● **WHAT THE EXERCISE ASKS**
Pull each line with the string "Insert" from the entries.

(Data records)
=== Section Start ===

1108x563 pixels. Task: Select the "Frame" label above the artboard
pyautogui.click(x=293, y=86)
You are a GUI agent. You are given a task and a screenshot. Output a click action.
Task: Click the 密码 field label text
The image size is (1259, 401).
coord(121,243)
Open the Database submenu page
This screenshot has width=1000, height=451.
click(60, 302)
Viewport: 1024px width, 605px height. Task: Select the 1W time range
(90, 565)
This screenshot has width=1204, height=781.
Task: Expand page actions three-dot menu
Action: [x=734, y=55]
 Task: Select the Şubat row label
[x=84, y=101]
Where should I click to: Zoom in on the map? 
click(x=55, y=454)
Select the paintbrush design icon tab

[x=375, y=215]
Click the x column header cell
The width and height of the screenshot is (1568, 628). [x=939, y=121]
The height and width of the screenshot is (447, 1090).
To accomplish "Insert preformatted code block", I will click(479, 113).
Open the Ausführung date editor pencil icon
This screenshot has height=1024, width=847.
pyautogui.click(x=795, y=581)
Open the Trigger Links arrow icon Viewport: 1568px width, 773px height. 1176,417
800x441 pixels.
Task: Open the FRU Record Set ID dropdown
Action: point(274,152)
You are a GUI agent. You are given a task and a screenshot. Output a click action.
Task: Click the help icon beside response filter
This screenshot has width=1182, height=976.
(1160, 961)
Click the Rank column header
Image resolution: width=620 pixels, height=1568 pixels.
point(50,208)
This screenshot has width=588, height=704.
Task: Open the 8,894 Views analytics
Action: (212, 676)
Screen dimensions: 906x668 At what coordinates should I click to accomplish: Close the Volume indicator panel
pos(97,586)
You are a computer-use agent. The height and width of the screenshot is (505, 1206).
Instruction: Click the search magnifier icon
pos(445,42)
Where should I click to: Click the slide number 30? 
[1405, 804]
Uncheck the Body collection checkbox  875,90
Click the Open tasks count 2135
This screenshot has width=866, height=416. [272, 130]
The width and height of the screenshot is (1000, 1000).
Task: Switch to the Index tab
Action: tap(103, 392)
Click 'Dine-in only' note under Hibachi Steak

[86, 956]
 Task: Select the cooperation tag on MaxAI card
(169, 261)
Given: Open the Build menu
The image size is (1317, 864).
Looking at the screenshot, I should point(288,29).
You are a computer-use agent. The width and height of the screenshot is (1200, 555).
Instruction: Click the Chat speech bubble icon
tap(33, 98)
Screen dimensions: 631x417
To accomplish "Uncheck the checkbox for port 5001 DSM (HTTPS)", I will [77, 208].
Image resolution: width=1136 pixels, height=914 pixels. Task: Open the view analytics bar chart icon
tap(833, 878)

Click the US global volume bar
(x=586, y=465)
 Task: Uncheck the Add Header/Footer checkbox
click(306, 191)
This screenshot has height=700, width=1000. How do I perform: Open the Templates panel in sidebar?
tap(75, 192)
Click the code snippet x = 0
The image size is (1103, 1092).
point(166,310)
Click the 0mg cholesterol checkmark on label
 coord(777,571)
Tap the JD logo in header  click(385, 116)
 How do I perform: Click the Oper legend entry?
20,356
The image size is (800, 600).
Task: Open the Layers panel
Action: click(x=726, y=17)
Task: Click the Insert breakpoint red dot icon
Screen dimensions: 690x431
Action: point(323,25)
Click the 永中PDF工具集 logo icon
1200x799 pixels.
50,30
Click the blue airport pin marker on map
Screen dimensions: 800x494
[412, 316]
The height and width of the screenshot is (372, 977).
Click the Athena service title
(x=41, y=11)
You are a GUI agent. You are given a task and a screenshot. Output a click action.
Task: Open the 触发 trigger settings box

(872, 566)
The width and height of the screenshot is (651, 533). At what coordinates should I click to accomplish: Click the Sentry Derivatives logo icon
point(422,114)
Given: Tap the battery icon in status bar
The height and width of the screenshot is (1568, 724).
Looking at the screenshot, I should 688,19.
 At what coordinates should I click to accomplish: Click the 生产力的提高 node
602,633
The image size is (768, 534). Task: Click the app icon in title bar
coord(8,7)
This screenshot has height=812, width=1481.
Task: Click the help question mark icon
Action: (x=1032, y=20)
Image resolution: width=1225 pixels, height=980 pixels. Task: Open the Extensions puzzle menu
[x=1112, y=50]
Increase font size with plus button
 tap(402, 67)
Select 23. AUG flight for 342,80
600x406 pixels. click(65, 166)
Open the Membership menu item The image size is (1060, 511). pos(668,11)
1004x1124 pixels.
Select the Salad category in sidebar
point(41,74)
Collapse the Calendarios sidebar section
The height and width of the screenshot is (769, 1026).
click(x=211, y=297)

=== Section End ===

● **REPLY**
To accomplish "Insert preformatted code block", I will click(479, 113).
Task: Click the Insert breakpoint red dot icon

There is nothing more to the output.